Ashia Wilson, Assistant Professor of Electrical Engineering and Computer Science, MIT

Abstract

Complying with privacy and copyright requests 

The proliferation of machine learning tools including large language model has led to mounting privacy and copyright concerns. With performance as the priority, many companies are reluctant to train their models in a differentially private way, resulting in the need for post hoc tools to comply with any data removal requests that might arise. The area of “machine unlearning” focuses on developing such tools from removing data points from the model in a seamless and efficient way. This talk reviews several of the proposed techniques for removing data and discusses open questions about whether data can be removed from modern machine learning models efficiently.  

Bio

Ashia Wilson works in the Department of Electrical Engineering and Computer Science, as an Assistant Professor.
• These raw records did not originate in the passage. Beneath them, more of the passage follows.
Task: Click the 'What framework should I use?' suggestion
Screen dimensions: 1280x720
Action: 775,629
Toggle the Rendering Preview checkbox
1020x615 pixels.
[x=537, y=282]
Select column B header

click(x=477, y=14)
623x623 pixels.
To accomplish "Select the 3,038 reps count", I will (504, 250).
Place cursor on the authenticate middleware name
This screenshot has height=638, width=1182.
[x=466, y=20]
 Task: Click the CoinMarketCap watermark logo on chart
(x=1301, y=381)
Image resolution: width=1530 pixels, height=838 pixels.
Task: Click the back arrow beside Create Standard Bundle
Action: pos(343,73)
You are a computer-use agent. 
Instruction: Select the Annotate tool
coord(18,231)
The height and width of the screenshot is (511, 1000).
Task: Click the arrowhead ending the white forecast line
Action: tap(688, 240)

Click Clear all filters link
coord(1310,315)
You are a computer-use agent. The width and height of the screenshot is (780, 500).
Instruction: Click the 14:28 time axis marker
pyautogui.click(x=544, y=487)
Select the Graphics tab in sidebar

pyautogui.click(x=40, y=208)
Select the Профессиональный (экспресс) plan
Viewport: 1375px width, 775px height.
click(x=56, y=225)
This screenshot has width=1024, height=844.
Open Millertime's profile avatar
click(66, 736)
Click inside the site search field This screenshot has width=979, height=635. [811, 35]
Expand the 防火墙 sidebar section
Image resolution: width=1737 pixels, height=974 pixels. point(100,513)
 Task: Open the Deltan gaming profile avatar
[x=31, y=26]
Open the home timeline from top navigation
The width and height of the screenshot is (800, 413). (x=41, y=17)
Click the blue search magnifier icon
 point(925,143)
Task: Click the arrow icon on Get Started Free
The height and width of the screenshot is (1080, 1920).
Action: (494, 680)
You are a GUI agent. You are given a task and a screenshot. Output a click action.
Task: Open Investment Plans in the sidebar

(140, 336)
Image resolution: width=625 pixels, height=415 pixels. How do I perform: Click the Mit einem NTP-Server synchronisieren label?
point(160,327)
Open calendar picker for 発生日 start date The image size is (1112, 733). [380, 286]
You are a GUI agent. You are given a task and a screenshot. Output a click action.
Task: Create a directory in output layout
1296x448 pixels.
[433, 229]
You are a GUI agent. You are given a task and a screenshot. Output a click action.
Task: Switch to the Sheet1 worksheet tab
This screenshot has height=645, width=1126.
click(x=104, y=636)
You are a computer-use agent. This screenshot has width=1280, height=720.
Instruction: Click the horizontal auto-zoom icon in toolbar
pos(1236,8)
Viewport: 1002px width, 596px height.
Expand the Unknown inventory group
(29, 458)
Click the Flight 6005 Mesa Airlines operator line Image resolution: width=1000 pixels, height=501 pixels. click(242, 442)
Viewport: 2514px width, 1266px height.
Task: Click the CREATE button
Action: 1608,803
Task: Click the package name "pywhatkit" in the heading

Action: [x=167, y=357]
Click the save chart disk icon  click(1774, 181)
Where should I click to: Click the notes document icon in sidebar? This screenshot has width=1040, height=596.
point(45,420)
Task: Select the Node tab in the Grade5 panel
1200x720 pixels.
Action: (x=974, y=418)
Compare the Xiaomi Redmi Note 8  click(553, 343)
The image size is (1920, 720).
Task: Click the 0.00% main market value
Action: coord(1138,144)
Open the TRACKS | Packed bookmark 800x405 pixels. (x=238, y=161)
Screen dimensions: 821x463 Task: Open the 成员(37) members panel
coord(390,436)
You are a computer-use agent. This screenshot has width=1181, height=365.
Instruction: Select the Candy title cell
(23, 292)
Ashia received her PhD in Statistics from the University of California, Berkeley, and her BA in Applied Mathematics from Harvard. Her research centers upon optimization, algorithmic decision making, dynamical systems, and fairness within large scale machine learning.
 
A National Science Foundation Graduate Research Fellow, Ashia has received the NeurIPS ’17 Spotlight Paper Award for The Marginal Value of Adaptive Methods in Machine Learning and has performed research with Microsoft and Google AI. Her papers have been published in the Proceedings of the National Academy of Science, in Advances in Neural Information Processing Systems, and in the International Conference of Machine Learning, among others. Additionally, she has served as a reviewer for NeurIPS and the Journal of Machine Learning.